▸ **The task**
For this exercise, print all of the data exactly as given.

▸ **Dataset records**
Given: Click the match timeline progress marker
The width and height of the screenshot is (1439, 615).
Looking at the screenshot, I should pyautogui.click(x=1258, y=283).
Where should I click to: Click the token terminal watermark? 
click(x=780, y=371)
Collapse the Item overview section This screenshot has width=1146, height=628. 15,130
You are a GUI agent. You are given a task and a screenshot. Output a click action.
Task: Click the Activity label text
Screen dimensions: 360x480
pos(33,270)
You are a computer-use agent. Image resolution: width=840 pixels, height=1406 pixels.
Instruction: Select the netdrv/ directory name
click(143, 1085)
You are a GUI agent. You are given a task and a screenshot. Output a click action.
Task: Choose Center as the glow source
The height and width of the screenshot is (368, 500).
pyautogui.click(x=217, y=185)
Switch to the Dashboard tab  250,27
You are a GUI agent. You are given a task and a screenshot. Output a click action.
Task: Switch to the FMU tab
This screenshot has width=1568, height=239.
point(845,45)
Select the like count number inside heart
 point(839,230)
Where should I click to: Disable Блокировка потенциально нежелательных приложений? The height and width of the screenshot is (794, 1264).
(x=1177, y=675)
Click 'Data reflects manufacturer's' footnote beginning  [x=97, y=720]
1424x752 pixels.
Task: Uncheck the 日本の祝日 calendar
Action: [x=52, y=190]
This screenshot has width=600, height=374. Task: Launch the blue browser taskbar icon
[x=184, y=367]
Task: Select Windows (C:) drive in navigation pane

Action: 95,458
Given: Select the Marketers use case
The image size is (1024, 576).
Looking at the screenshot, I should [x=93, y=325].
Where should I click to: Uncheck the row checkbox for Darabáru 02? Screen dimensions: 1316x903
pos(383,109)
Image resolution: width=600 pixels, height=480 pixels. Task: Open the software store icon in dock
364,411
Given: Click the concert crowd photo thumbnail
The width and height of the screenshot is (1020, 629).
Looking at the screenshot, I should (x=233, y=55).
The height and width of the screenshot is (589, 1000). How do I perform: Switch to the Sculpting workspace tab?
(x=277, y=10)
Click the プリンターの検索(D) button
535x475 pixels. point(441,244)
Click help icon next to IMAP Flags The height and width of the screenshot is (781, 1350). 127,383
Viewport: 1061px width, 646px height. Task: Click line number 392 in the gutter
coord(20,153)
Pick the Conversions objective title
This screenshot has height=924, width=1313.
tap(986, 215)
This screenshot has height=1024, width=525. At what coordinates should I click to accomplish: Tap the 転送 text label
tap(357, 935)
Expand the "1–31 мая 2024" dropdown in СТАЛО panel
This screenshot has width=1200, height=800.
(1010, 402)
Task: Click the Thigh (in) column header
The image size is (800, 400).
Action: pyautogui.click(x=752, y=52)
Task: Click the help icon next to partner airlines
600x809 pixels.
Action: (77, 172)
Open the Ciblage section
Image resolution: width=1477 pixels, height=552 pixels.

▸ **Result for this task**
Given: Click the match timeline progress marker
The width and height of the screenshot is (1439, 615).
Looking at the screenshot, I should pyautogui.click(x=1258, y=283).
Where should I click to: Click the token terminal watermark? 
click(x=780, y=371)
Collapse the Item overview section This screenshot has width=1146, height=628. 15,130
You are a GUI agent. You are given a task and a screenshot. Output a click action.
Task: Click the Activity label text
Screen dimensions: 360x480
pos(33,270)
You are a computer-use agent. Image resolution: width=840 pixels, height=1406 pixels.
Instruction: Select the netdrv/ directory name
click(143, 1085)
You are a GUI agent. You are given a task and a screenshot. Output a click action.
Task: Choose Center as the glow source
The height and width of the screenshot is (368, 500).
pyautogui.click(x=217, y=185)
Switch to the Dashboard tab  250,27
You are a GUI agent. You are given a task and a screenshot. Output a click action.
Task: Switch to the FMU tab
This screenshot has width=1568, height=239.
point(845,45)
Select the like count number inside heart
 point(839,230)
Where should I click to: Disable Блокировка потенциально нежелательных приложений? The height and width of the screenshot is (794, 1264).
(x=1177, y=675)
Click 'Data reflects manufacturer's' footnote beginning  [x=97, y=720]
1424x752 pixels.
Task: Uncheck the 日本の祝日 calendar
Action: [x=52, y=190]
This screenshot has width=600, height=374. Task: Launch the blue browser taskbar icon
[x=184, y=367]
Task: Select Windows (C:) drive in navigation pane

Action: 95,458
Given: Select the Marketers use case
The image size is (1024, 576).
Looking at the screenshot, I should [x=93, y=325].
Where should I click to: Uncheck the row checkbox for Darabáru 02? Screen dimensions: 1316x903
pos(383,109)
Image resolution: width=600 pixels, height=480 pixels. Task: Open the software store icon in dock
364,411
Given: Click the concert crowd photo thumbnail
The width and height of the screenshot is (1020, 629).
Looking at the screenshot, I should (x=233, y=55).
The height and width of the screenshot is (589, 1000). How do I perform: Switch to the Sculpting workspace tab?
(x=277, y=10)
Click the プリンターの検索(D) button
535x475 pixels. point(441,244)
Click help icon next to IMAP Flags The height and width of the screenshot is (781, 1350). 127,383
Viewport: 1061px width, 646px height. Task: Click line number 392 in the gutter
coord(20,153)
Pick the Conversions objective title
This screenshot has height=924, width=1313.
tap(986, 215)
This screenshot has height=1024, width=525. At what coordinates should I click to accomplish: Tap the 転送 text label
tap(357, 935)
Expand the "1–31 мая 2024" dropdown in СТАЛО panel
This screenshot has width=1200, height=800.
(1010, 402)
Task: Click the Thigh (in) column header
The image size is (800, 400).
Action: pyautogui.click(x=752, y=52)
Task: Click the help icon next to partner airlines
600x809 pixels.
Action: (77, 172)
Open the Ciblage section
Image resolution: width=1477 pixels, height=552 pixels.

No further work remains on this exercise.